Aside from using less expensive attorneys to do the work, the only way to control review costs is to review fewer documents. Experience tells us that most of the time, 80 percent of the documents collected for review are not responsive to the issues. The cost of reading these documents is a waste of time and money. How can we avoid reviewing non-relevant documents?

As an industry, we have been looking for a solution to this problem for a long time. Over the past 10 years, our attention has turned to various forms of artificial intelligence (AI) algorithms to address the time and costs associated with document review. AI algorithms are intriguing, but they are hardly a panacea and they are certainly not for everyone or every matter. Altogether, AI is not the only alternative available to dramatically reduce document review costs.

In this article, we will demonstrate how to reduce the cost of document review by 85 percent without AI. No, that isn't a typo — it is indeed possible to find every relevant document in a collection by reading just 15 percent of the collection — and that's 15 percent after de-duplication and metadata filtering. You can get these results using mathematics and technology that have been around for more than 50 years (or in the case of the math, hundreds of years).

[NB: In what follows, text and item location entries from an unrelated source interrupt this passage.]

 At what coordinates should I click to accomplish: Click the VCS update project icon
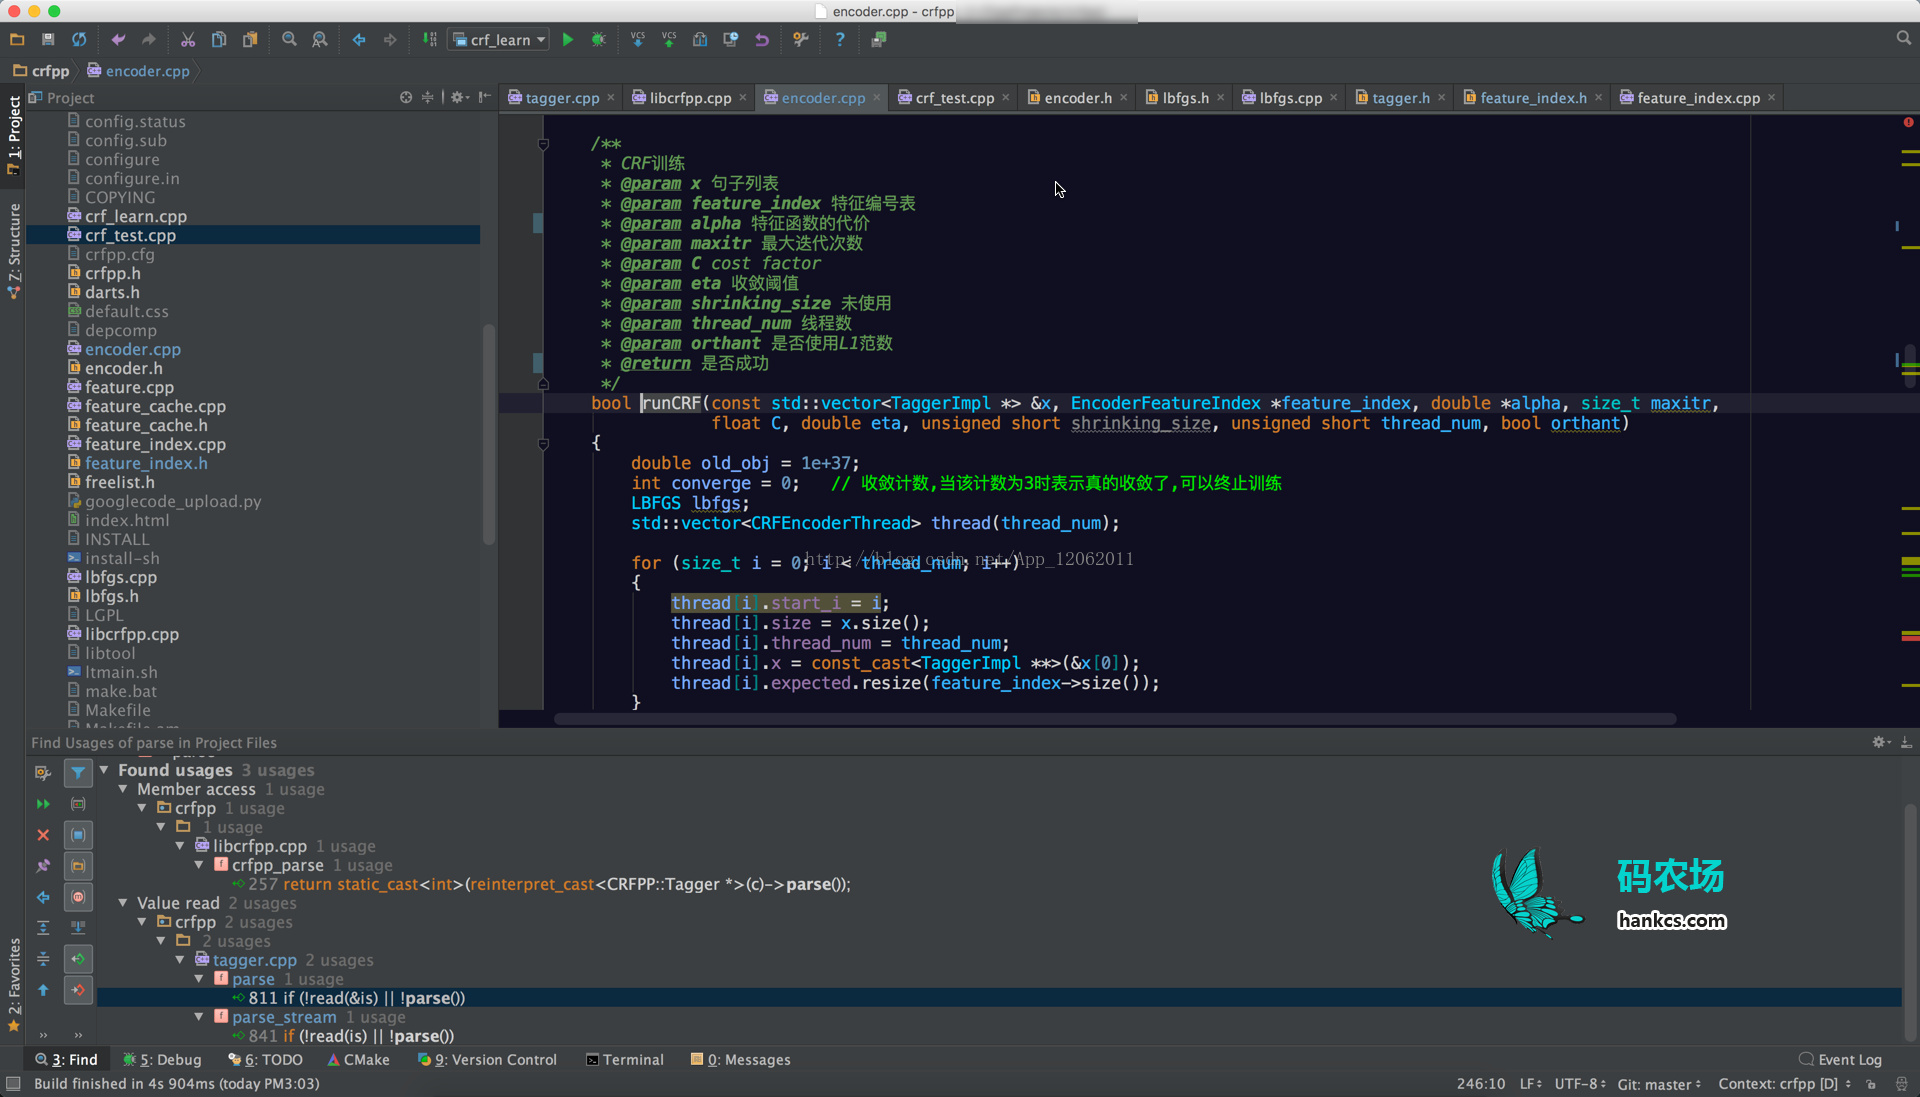[x=638, y=40]
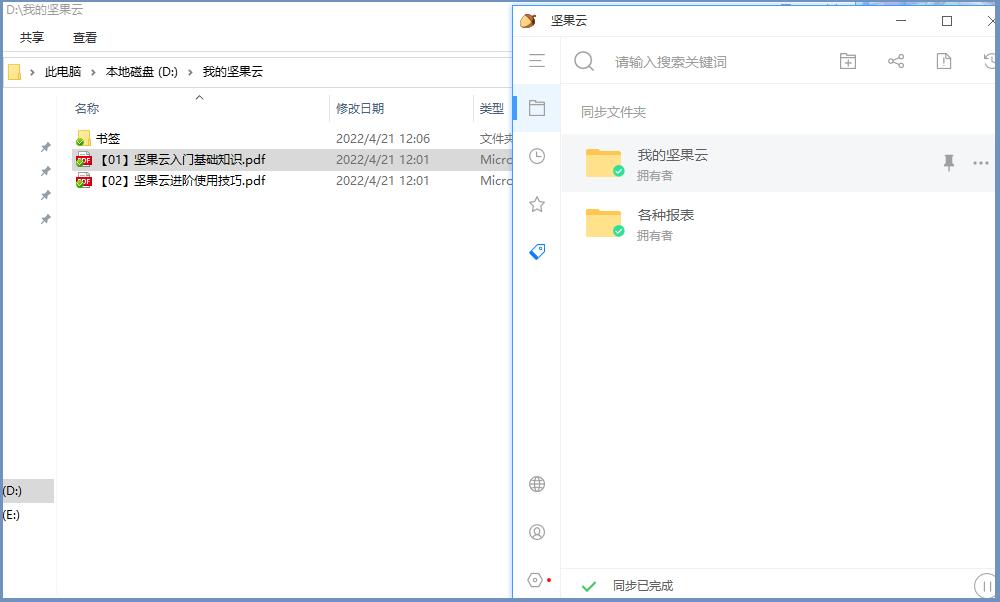Open 【01】坚果云入门基础知识.pdf

click(172, 160)
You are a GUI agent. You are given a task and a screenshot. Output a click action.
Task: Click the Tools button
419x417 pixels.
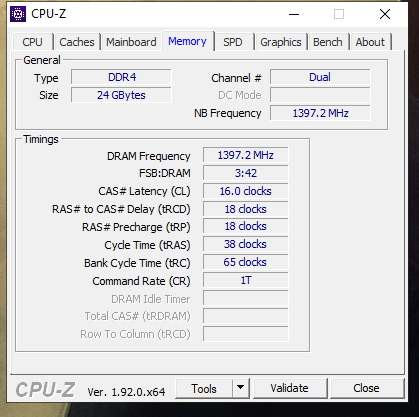pyautogui.click(x=204, y=388)
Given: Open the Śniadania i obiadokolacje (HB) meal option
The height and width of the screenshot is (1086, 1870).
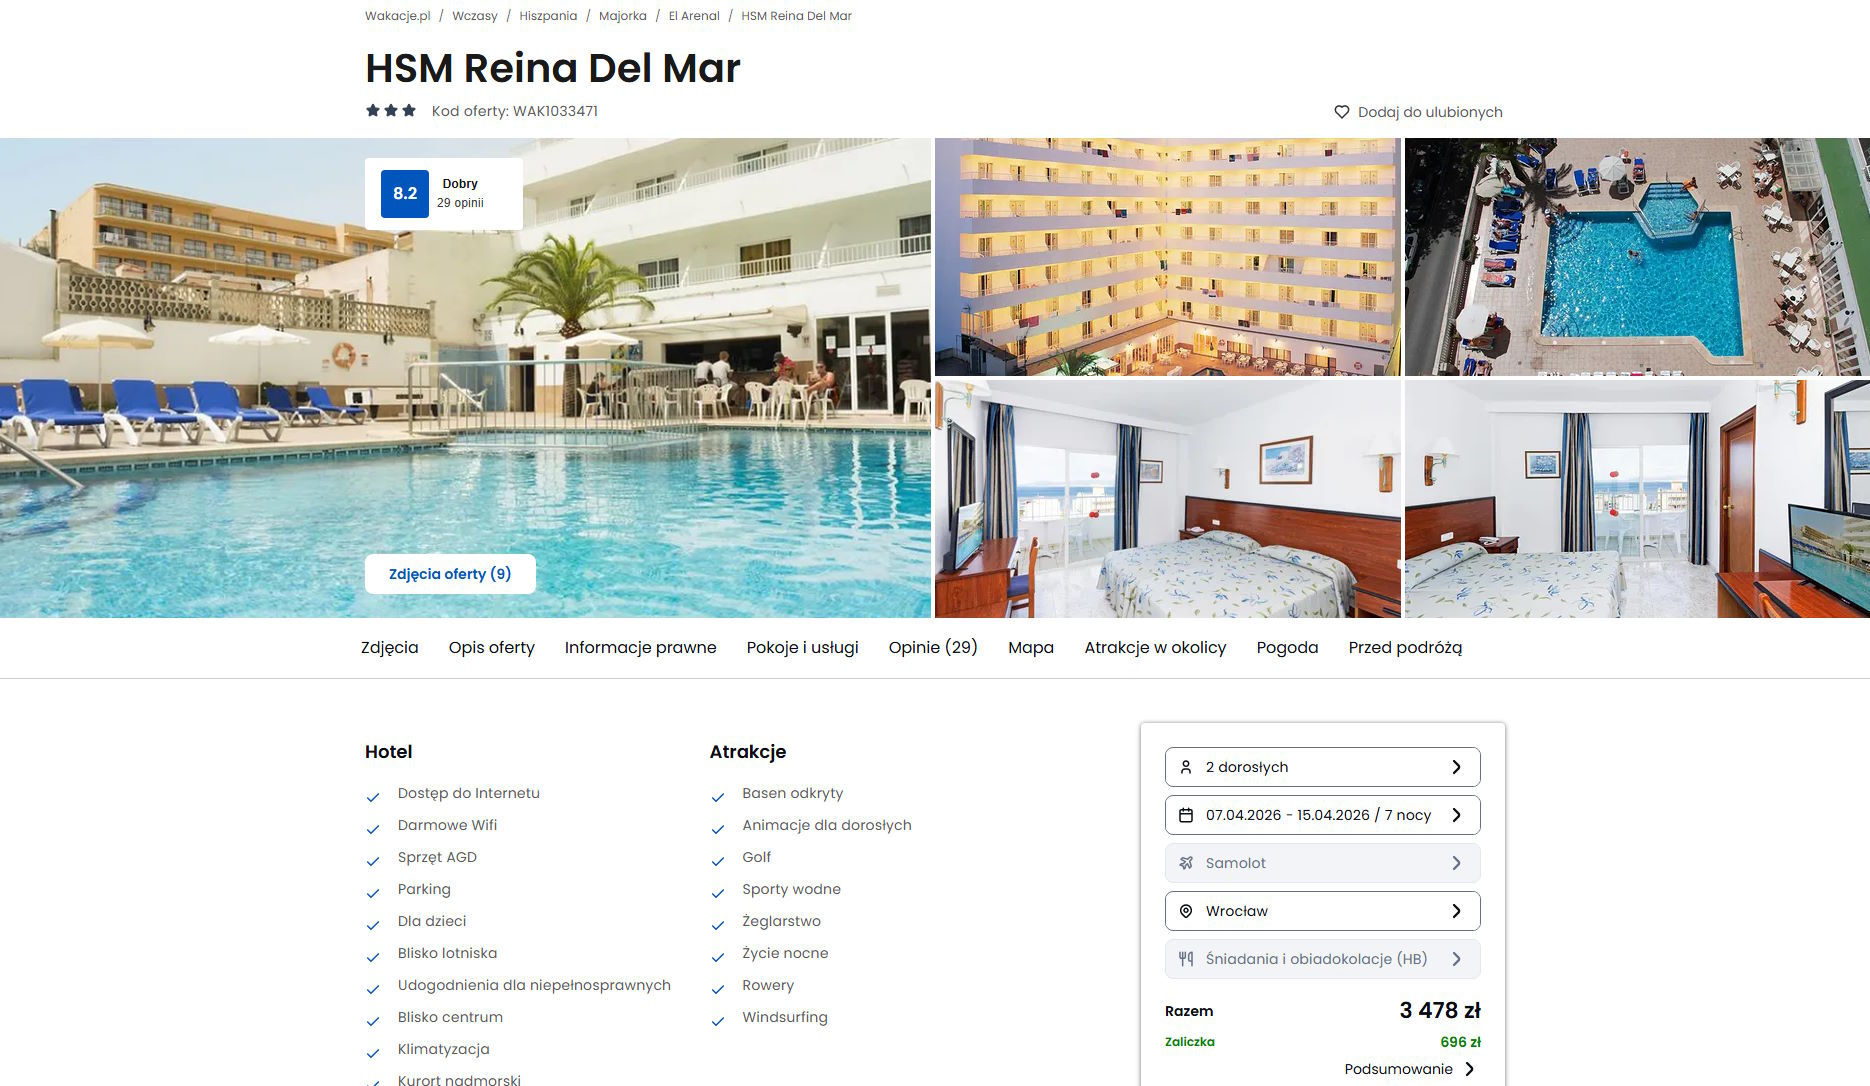Looking at the screenshot, I should coord(1322,959).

The process is built on three mathematical principles: certainty, probability and sampling. Taken step by step, they work to dramatically cut the cost of document review.

The process starts by determining certainty. How certain must we be that all relevant documents have been found (or produced)? From a production perspective, the goal is “reasonableness”. If we are 85 percent certain to have produced every relevant (non-privileged) document, is that good enough? Maybe the sensitivity of the matter requires that we be 95 percent or even 98 percent certain. Identifying the certainty level is the first step of the process.

Next probability enters the process. Probability determines how much work we will have to do to uncover the relevant documents.

There are two probabilistic events to consider. First, how long will it take reviewers to come across the first relevant document? And, having seen the first one, how long before the appearance of the next one? Another way of saying this is: How many non-relevant documents will reviewers have to slog through before they see the next relevant document? To save time and money, we want to do everything we can to shorten the distance between the appearance of relevant documents.

The second probabilistic event concerns the likelihood that a given document is unique. When we see a relevant document, what is the probability that other documents in the collection are relevant for exactly the same reason as this one? Or put another way: How many other documents in the collection contain the same relevant language as the document under review?

For the third and final step in the process we introduce sampling. A review is complete when we can prove — to the level of certainty agreed upon — that all relevant documents have been identified. This is a simple but hugely consequential statement.

Given these principles, the workflow runs as follows:

  1. Determine an acceptable level of certainty
  2. Organize the review so that the “Next Document” selection is driven by a random algorithm (19th century mathematics for finding needles in a haystack)
  3. When a reviewer sees a relevant document, have him/her highlight the language that makes the document relevant.
  4. Using a simple Boolean search engine, find and tag every document in the collection that contains the highlighted language. (Boolean search technology is more than 50 years old.)
  5. Stop the review when the distance between the appearances of relevant documents correlates to having reached the certainty level.
  6. Formally test the pile of documents not tagged as relevant to prove that all relevant documents have been identified to the desired level of certainty. (Sampling has its roots in the Bible where it was called “drawing lots.”)

The introduction of probability and certainty allows human reviewers to accurately identify responsive data in large populations while examining only a small percentage of the total data population. This workflow has been executed on many dozens of cases and has never failed to deliver.